** Begin DATA EXCERPTS **

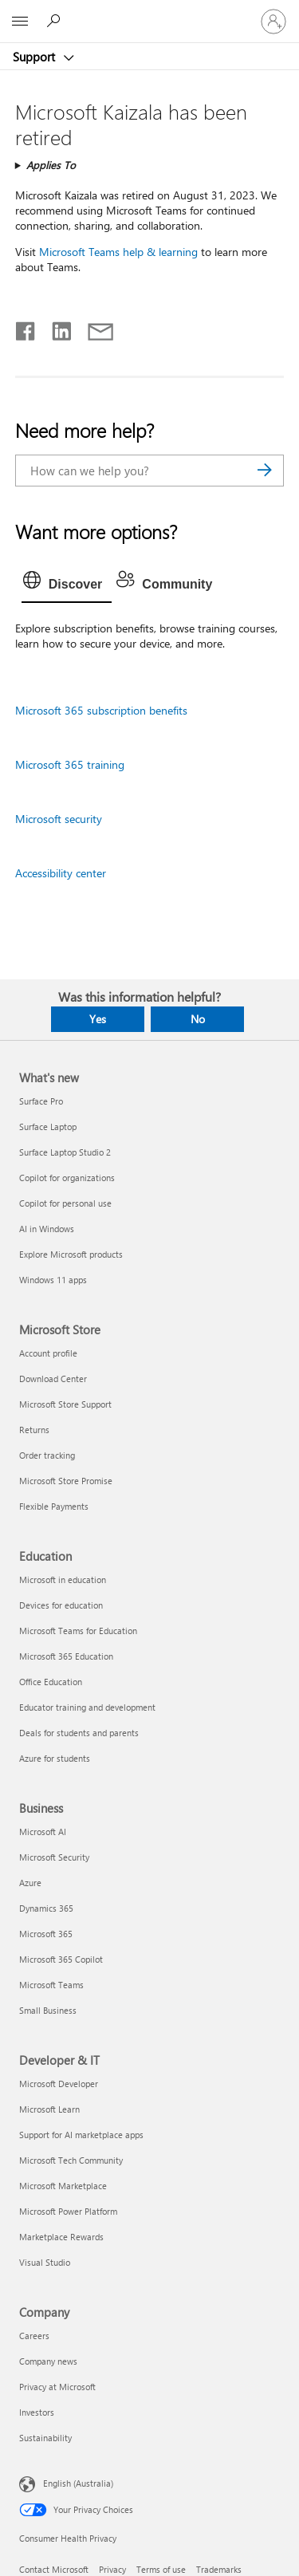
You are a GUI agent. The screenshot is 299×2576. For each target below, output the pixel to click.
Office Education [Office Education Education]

** End DATA EXCERPTS **
** Begin DATA EXCERPTS **

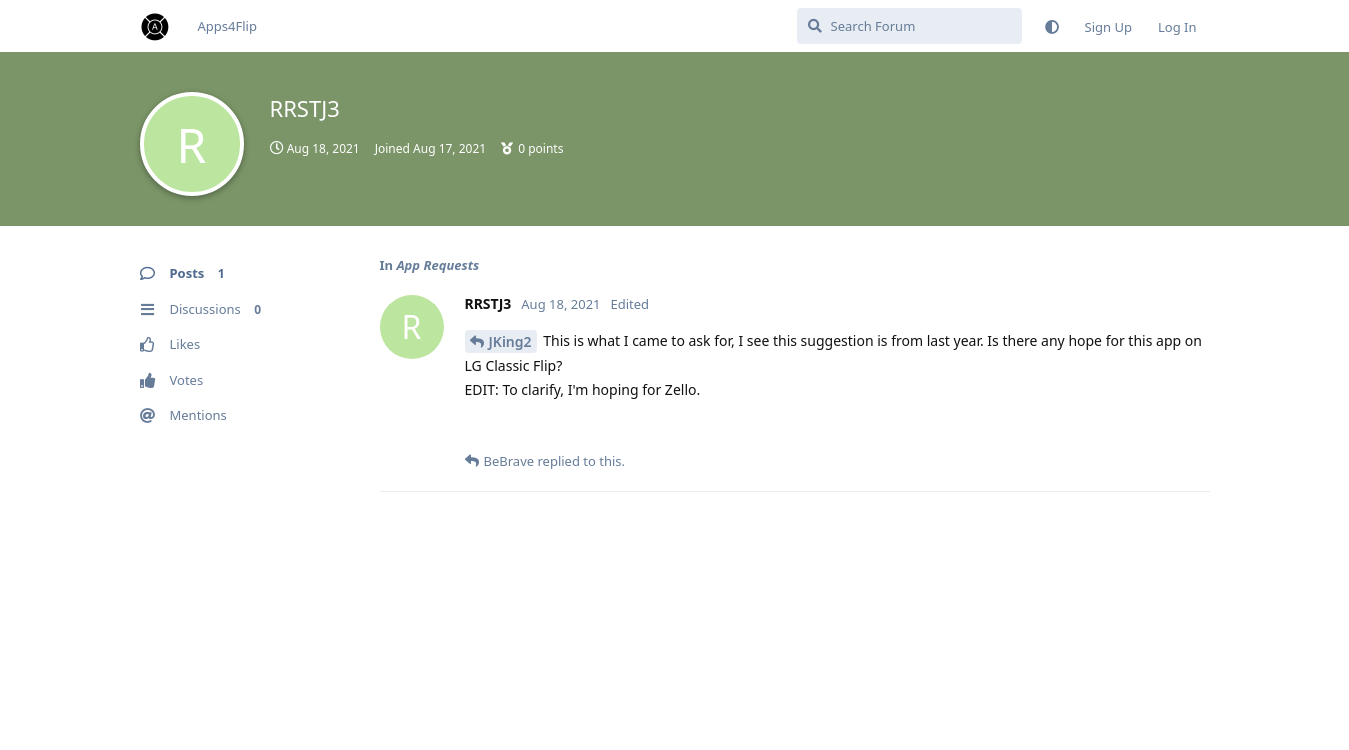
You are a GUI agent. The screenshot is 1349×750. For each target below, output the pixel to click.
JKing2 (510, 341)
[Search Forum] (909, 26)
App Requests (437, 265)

** End DATA EXCERPTS **

■ **TO BE DONE**
Reproduce the stretch from the line containing "You are a GUI agent. The screenshot is 299×2576." through the line containing "Office Education [Office Education Education]", with "pixel" replaced by "point" and nothing else changed.

■ **RESULT**
You are a GUI agent. The screenshot is 299×2576. For each target below, output the point to click.
Office Education [Office Education Education]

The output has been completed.